Va beh, parlami un po’ del tuo SuperNikka, il tuo nuovo 62 piedi.
Quando ho vinto la 151 Miglia, mi sono emozionato. Abbiamo scelto un progettista fantastico dal punto di vista umano e portatore di idee come Mark Mills e lo abbiamo vestito “tutto italiano”. Con Alessandro Vismara (il costruttore, ndr) così abbiamo dimostrato che si può fare una barca veloce, aggraziata, con belle forme e stile e rifiniture da barca…italiana. Mills è rimasto sorpreso, siamo riusciti a conciliare una barca da regata con una barca da crociera. Mia moglie la chiama “una barca con lo smoking”. Solo a varo avvenuto, fatta la stazza, verificato che il peso e bilanciamento erano quelli di progetto, Mills si è tranquillizzato. Nei test, poi, abbiamo verificato che SuperNikka va più forte di quello che era stimato sulla carta. Ha un comportamento in acqua che ce l’ha fatto paragonare ad un catamarano. La carena ci aveva detto Mills è fatta per navigare di bolina con un determinato angolo di sbandamento, se lo rispettate, vi sorprenderà. Ed è così. Quando raggiunge l’angolo ideale è come se esplodesse. Stringe il vento in modo incredibile con velocità impensabili. Un esempio, con 10/12 nodi di vento reale e angolo di 20° facciamo 9/ 9.2 nodi di velocità. E’ più impressionante fare queste velocità di bolina che fare 14/15 nodi al lasco. E poi, lasciamelo dire, l’ho vista in fotografia: è veramente bella! Perché le barche veloci sono sempre anche belle.

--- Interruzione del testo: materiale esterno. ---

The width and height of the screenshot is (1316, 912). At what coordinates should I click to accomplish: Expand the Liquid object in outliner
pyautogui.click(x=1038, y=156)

Parliamo di crociera. Qual è l’andatura e rotta che preferisci.
La rotta che mi fa sentire che arriva l’estate con la mia famiglia: andare al traverso da Punta Ala a Porto Azzurro o a Marina di Campo, all’Elba. Arrivati, fare dei bei bagni con i miei bimbi. Ah si, che bello!
La tua baia del cuore.
Quella di Barcaggio in Corsica. Per me il dito della Corsica nord, verso la Giraglia, è il posto più bello del Mediterraneo.
Il tuo porto favorito.
Punta Ala. Ci sto benissimo e al Club mi sento a casa.
Un altro porto o baia?
Cavallo nelle Bocche di Bonifacio. Sei in porto ma sembra di essere in rada. Un posto fantastico. Oppure in Grecia la rada a Capo Sunion. Sopra c’è un tempio quasi intatto. Grande suggestione.
Il tuo sogno nel cassetto?
Partecipare alla Sydney – Hobart con la mia barca.
Da navigatore?
Semplice, voglio attraversare l’oceano Atlantico arrivando alla Guadalupa.
I tuoi figli stanno crescendo, come gli trasmetti la passione?
Mi comporto come ha fatto mio padre. Gli faccio conoscere il mare, la vela. Poi, se questa cultura si tramuterà in passione e poi in voglia di regatare, io la supporterò. Ma non faccio nulla per spingerli all’agonismo. Loro sono nati in barca, quando ci vanno sono nel loro ambiente.
Il piatto preferito in barca?
Semplice: tonno, fagioli, cipolla come li fa mia moglie Luisa con un buon bianco freddo, Vermentino di Luni.
Che barca consigli a chi inizia?
Sicuramente una barca facile ma che non sia una roulotte a vela. Bisogna apprezzare la sensazione che la barca sia in sintonia con il vento, godere della velocità, divertirsi. Ci sono barche da crociera, a prezzi abbordabili, veloci, con belle forme, stabili. Come Beneteau, Elan. Per iniziare meglio una barca sui 30/35 piedi, non di più. Innanzitutto bisogna conoscere tutto della barca e farci ogni tipo di manovra. Altrimenti meglio comprarsi una pilotina.